◆ TEKS BACAAN ◆
######

Dampak lain yang sering timbul dilapangan adalah keinginan semua warga untuk dapat menikmati fasilitas ini hingga menempuh segala cara dan upaya termasuk memanipulasi data tentang dirinya sendiri. Oleh karena itu Bupati Pati pernah mengeluarkan statement dan himbauan “ budaya malu menjadi miskin “ kepada segenap warga masyarakat.

ANALISA
Sebagai hak publik, pelayanan kesehatan bagi kebanyakan orang miskin dan paling miskin di negeri ini adalah sesuatu yang mahal. Tak hanya secara harfiah dalam arti biaya, namun mahal di sini juga bermakna “politis”. Yakni ketiadaan jaminan dari negara bagi publik—tak peduli berapapun kemampuan dia membayar—untuk menikmati pelayanan kesehatan yang memenuhi syarat: tersedia (available), menyeluruh (comprehensive), berkesinambungan (continue), terpadu (integrated), wajar (appropriate), dapat diterima (acceptable), bermutu (quality), mudah dicapai (accessible), serta terjangkau (affordable)
Ini diperparah dengan praktik pungli oleh para oknum birokrat di puskesmas maupun rumah sakit pemerintah. Untuk layanan yang sejatinya merupakan hak mereka, pasien harus memberikan bayaran yang jumlahnya cukup besar bagi orang miskin dan kadang masih harus memberikan sogokan untuk mendapatkan layanan dengan kualitas lebih baik. Alhasil, status kesehatan masyarakat tidak meningkat secara nyata. Masyarakat pun cenderung berobat langsung ke rumah sakit (atau klinik swasta) sehingga biaya kesehatan tidak efisien.
Maka pada saat biaya kesehatan terus naik hingga mengakibatkan kemampuan publik miskin dan paling miskin merosot, pemerintah daerah harusnya menjadikan program Jamkesda ini menjadi lebih bermanfaat dan berdaya guna. Bukannya cenderung berupaya menambah porsi keterlibatan publik dalam pembiayaan pelayanan kesehatan, seraya mengurangi berbagai macam subsidi. Kebijakan privatisasi dan swastanisasi di sektor kesehatan makin gencar. Implementasinya bisa berupa perubahan status puskesmas dari bersubsidi ke puskesmas swakelola dan swadaya; ataupun metamorfosis status rumah sakit pemerintah dari perusahaan daerah menjadi perseroan terbatas.

######

◆ TUGAS ANDA ◆
[a] Dalam teks tentang pelayanan kesehatan, himbauan apa yang pernah disampaikan Bupati Pati kepada segenap warga masyarakat?
[b] Ketik ulang seluruh bagian teks tentang pelayanan kesehatan, mulai dari "Dampak lain yang" terus sampai ke "segenap warga masyarakat.".
[c] Lanjutkan teks tentang pelayanan kesehatan dari kalimat terakhir yang ditampilkan.
Data berikut merupakan bahan tersendiri yang terpisah dari teks tentang pelayanan kesehatan.

######

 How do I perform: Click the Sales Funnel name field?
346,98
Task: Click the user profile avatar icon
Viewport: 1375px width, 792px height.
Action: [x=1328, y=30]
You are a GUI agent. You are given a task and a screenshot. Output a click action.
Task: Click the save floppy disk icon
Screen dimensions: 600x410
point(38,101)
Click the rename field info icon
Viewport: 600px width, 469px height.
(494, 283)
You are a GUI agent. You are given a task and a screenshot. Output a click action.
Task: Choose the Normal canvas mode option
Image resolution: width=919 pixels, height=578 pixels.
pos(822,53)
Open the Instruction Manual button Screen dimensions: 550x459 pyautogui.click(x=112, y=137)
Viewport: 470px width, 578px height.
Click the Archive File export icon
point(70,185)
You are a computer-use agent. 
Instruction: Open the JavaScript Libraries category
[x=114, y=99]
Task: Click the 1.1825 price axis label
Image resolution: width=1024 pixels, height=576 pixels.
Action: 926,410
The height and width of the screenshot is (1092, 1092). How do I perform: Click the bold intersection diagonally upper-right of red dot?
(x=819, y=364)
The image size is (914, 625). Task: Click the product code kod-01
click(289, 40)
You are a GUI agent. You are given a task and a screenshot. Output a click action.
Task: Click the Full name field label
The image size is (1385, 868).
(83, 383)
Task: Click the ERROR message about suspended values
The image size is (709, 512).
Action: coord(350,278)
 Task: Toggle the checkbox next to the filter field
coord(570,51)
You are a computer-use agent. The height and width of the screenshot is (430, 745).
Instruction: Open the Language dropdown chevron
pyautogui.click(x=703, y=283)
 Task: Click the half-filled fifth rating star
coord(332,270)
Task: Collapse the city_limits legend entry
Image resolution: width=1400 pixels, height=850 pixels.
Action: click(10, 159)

######

◆ KUNCI JAWABAN ◆
[a] Himbauan "budaya malu menjadi miskin".

[b]
Dampak lain yang sering timbul dilapangan adalah keinginan semua warga untuk dapat menikmati fasilitas ini hingga menempuh segala cara dan upaya termasuk memanipulasi data tentang dirinya sendiri. Oleh karena itu Bupati Pati pernah mengeluarkan statement dan himbauan “ budaya malu menjadi miskin “ kepada segenap warga masyarakat.

[c]
Fakta ini menunjukkan masih kurang optimalnya komitmen pemerintah daerah terhadap pembangunana kesehatan publik. Pemda tampaknya malas untuk melakukan inovasi dan kreasi kebijakan untuk menyiasati keterbatasan dana. Masih belum disadari betapa masyarakat lapisan bawah mengandalkan puskesmas untuk pengobatan awal, maupun untuk membantu memberi rujukan berobat ke lembaga lebih tinggi jika tidak mampu ditangani puskesmas. Sayangnya, selama ini rendahnya anggaran oleh birokrasi dianggap sebagai pembenar untuk melayani masyarakat ala kadarnya.
Dari sini makin jelas bahwa komitmen untuk memberi prioritas—visi dan orientasi politik dari para elit—pada sektor yang terkait dengan hajat hidup orang banyak adalah kuncinya. Keterbatasan sumber daya yang tak terelakan membuat pemerintah harus mengembangkan prioritas sebuah pilihan kebijakan akan mendapatkan lebih banyak pendanaan ketimbang lainnya Yang jamak, otoritas pemerintah (birokrasi) dan kekuatan modal sektor bisnis sedemikian mendominasi dan bahkan menganulir kepentingan masyarakat. Pemerintah Daerah lebih sibuk untuk memfasilitasi investasi melalui manipulasi produk hukum kendati itu merugikan hak-hak sosial dan ekonomi warganya.
Dalam proses pergeseran ini, disadari atau tidak, ada upaya untuk mengurangi subsidi dan menswastakan puskesmas dan rumah sakit pemerintah. Ini bukan berarti pemerintah tak bicara soal pemenuhan kewajiban negara pemenuhan hak sosial, namun lebih karena konsepsi pemenuhan hak sosial adalah dengan memandirikan individu.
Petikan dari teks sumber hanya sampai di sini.